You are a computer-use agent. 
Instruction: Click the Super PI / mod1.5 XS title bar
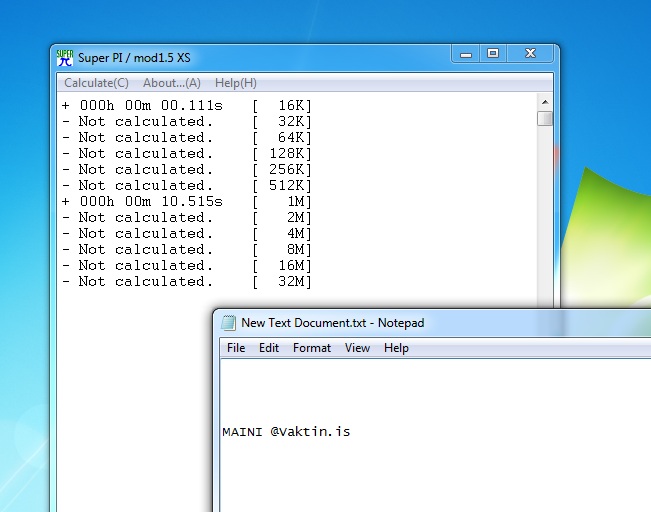tap(250, 57)
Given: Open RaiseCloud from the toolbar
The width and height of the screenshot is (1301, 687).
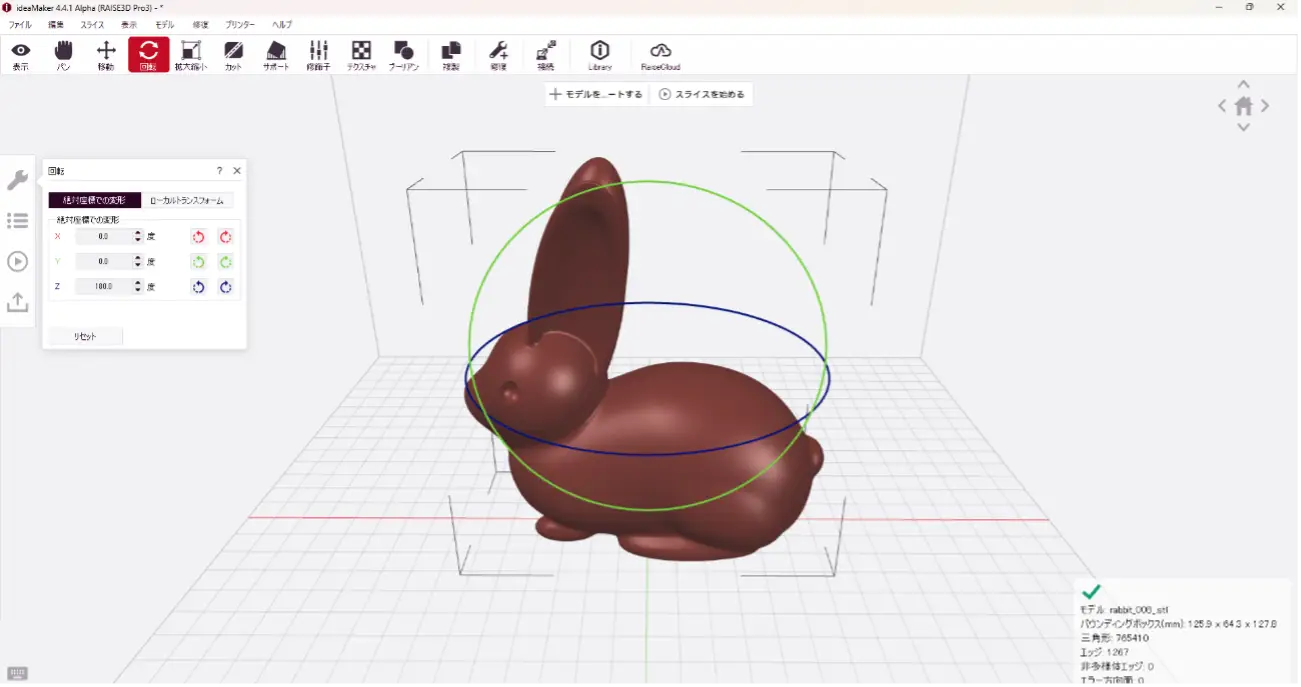Looking at the screenshot, I should [660, 55].
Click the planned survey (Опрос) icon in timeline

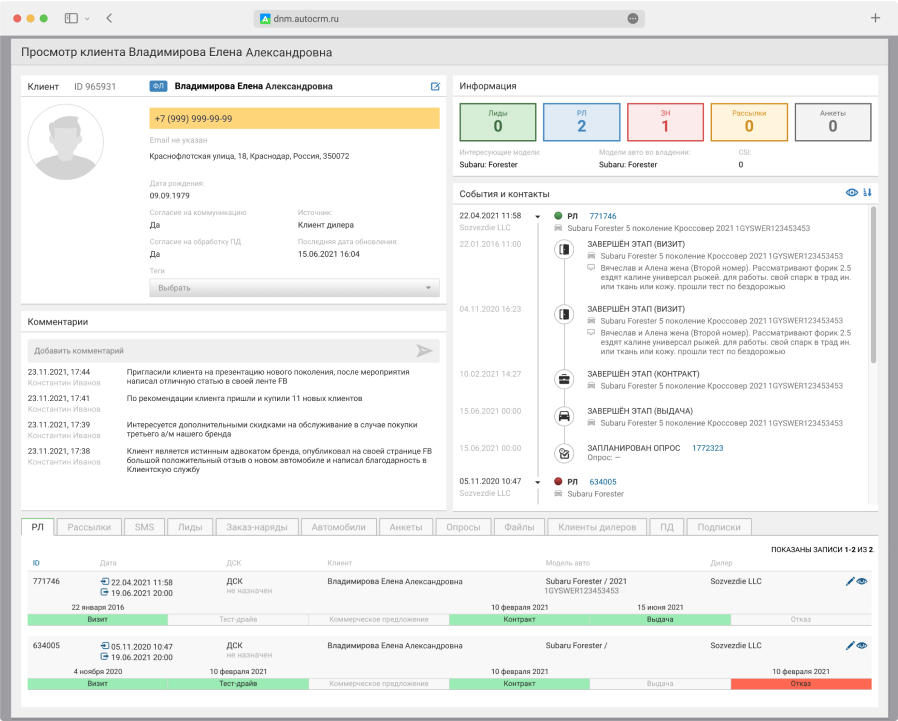click(563, 453)
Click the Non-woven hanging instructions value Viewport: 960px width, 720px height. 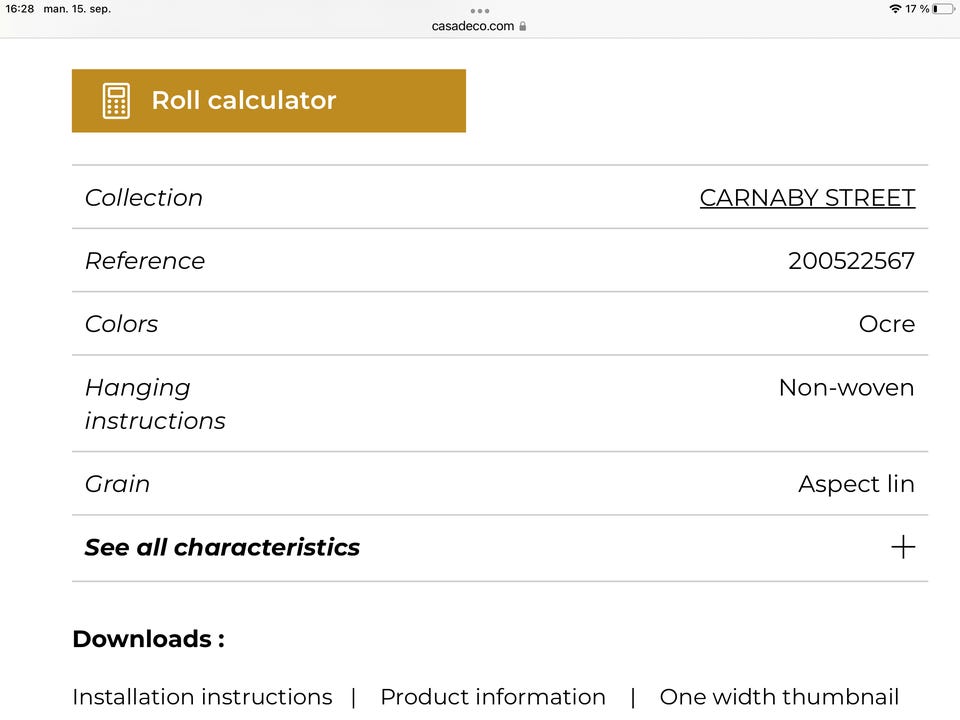coord(846,388)
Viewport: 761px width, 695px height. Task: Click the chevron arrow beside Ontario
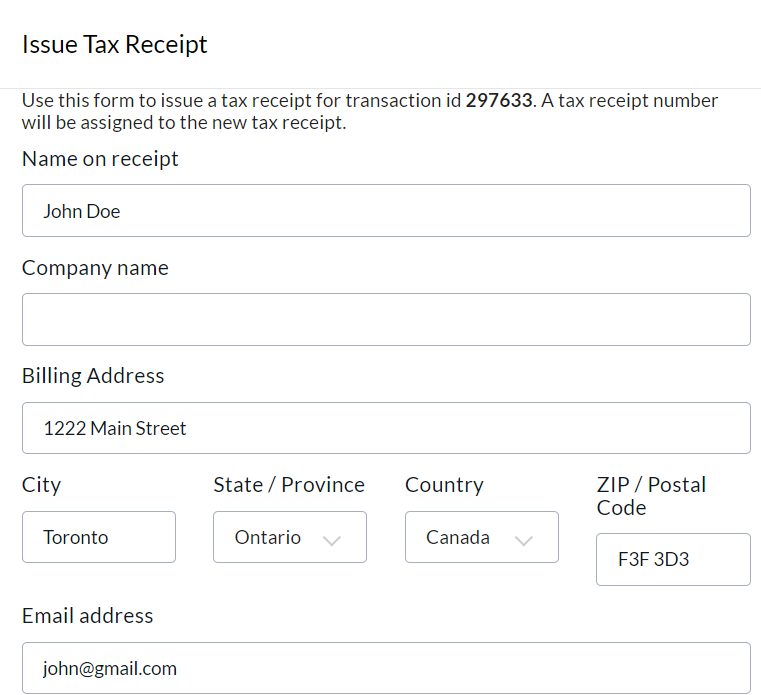332,540
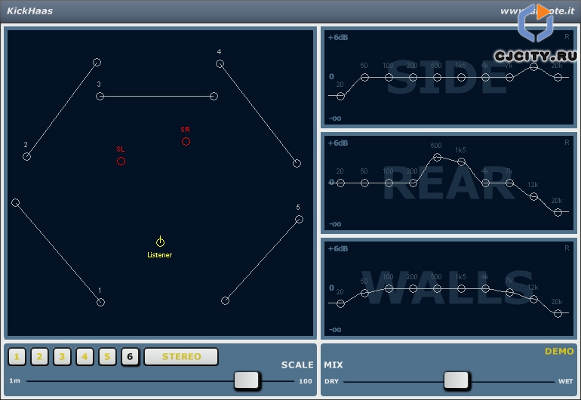Click the SCALE slider handle

pyautogui.click(x=247, y=380)
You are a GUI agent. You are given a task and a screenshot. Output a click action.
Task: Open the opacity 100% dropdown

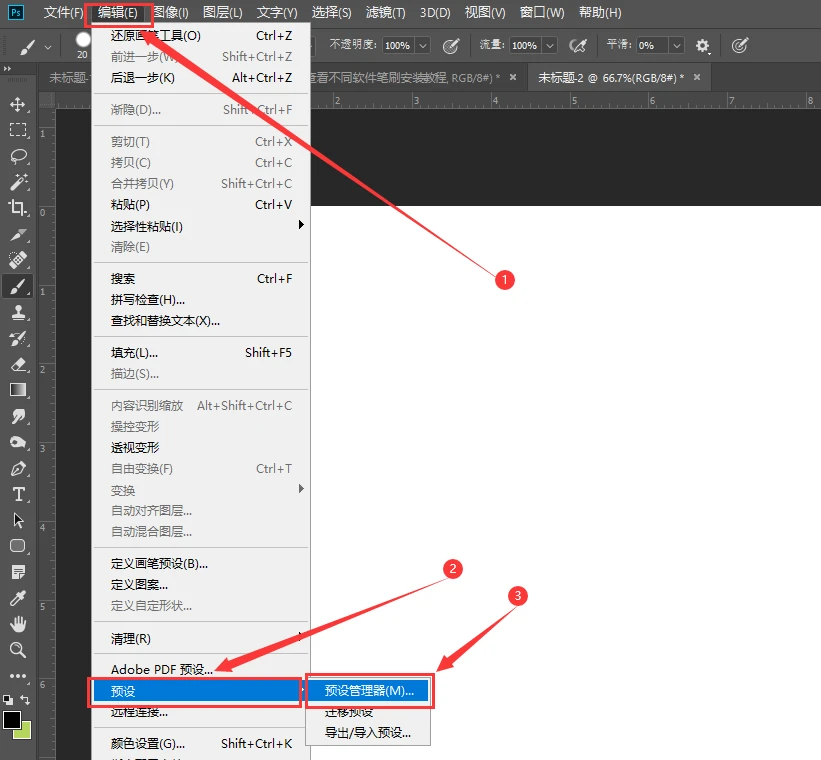tap(422, 45)
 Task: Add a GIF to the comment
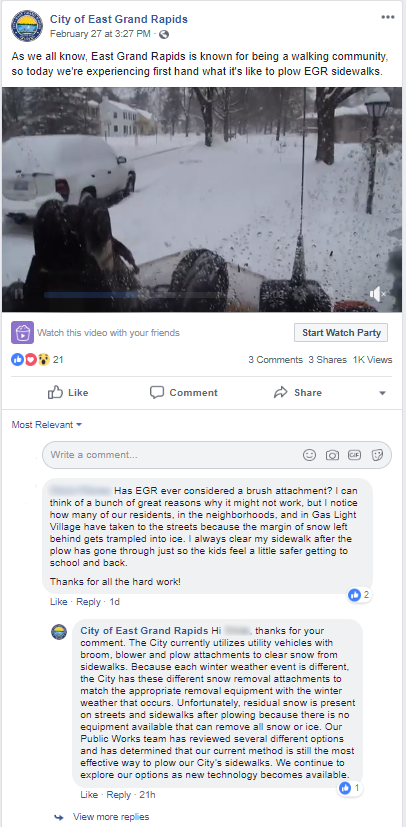pos(354,455)
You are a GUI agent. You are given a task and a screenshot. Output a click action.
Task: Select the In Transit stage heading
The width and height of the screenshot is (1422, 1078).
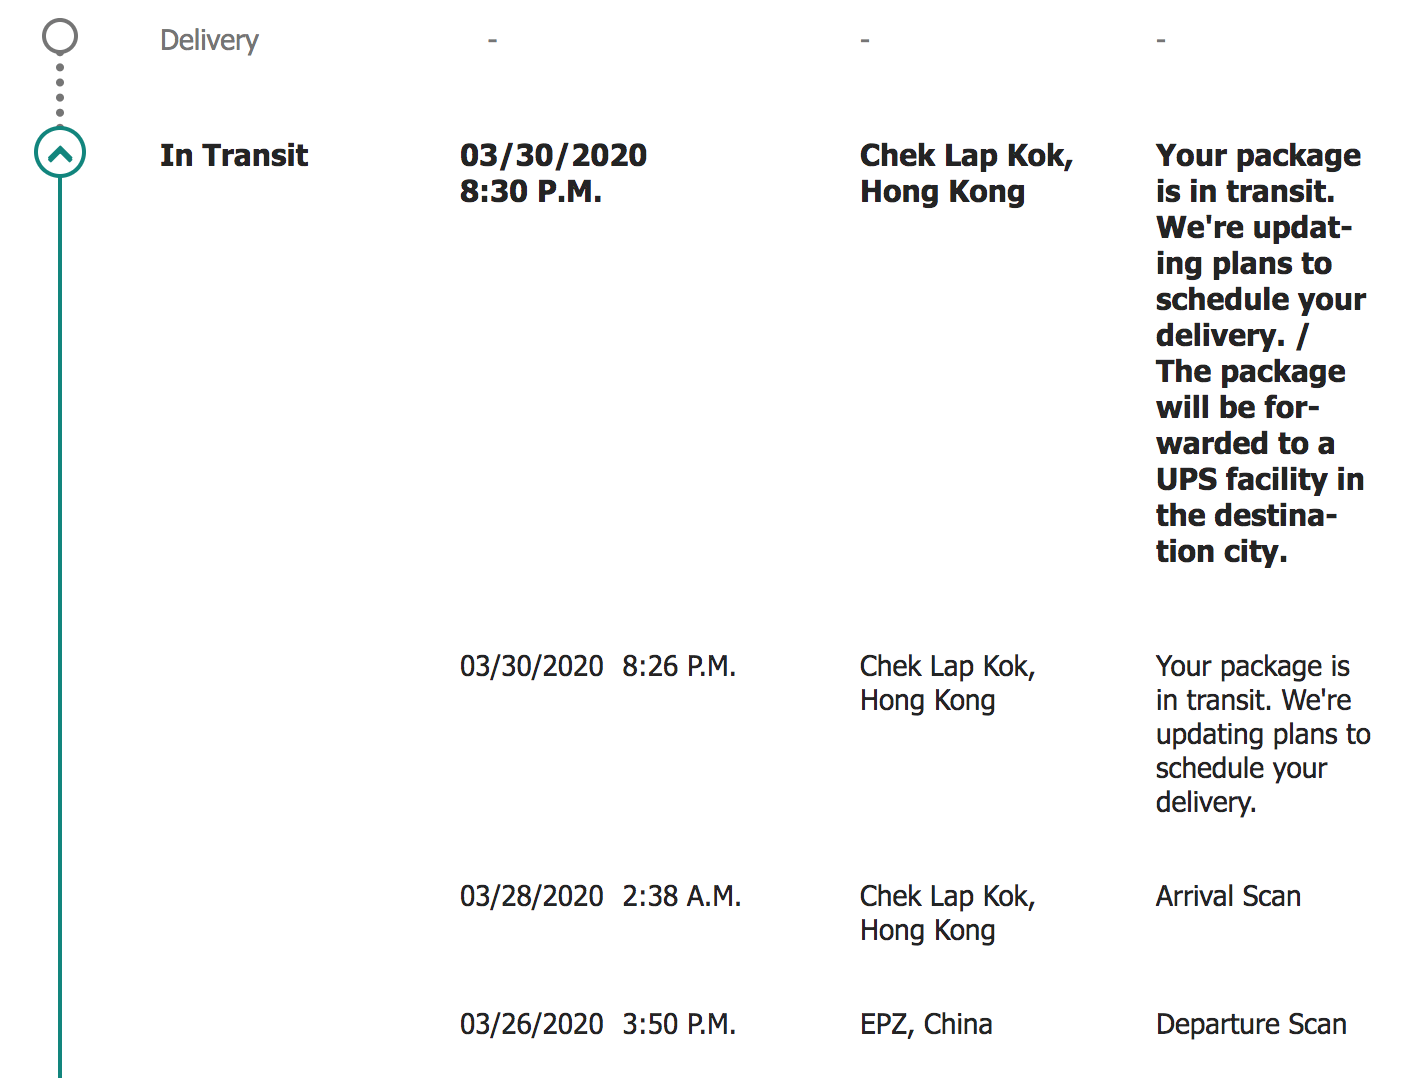coord(234,155)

Work instruction — Having located the line with "Viewport: 761px width, 695px", copy it exactly along with every later line through the end of the listing above, but omit the pictures.

Exercise result —
Viewport: 761px width, 695px height. Task: Click the chevron arrow beside Ontario
332,540
Click the SCALE slider handle

pyautogui.click(x=247, y=380)
You are a GUI agent. You are given a task and a screenshot. Output a click action.
Task: Open the opacity 100% dropdown

tap(422, 45)
 Task: Add a GIF to the comment
pos(354,455)
You are a GUI agent. You are given a task and a screenshot. Output a click action.
Task: Select the In Transit stage heading
The width and height of the screenshot is (1422, 1078).
coord(234,155)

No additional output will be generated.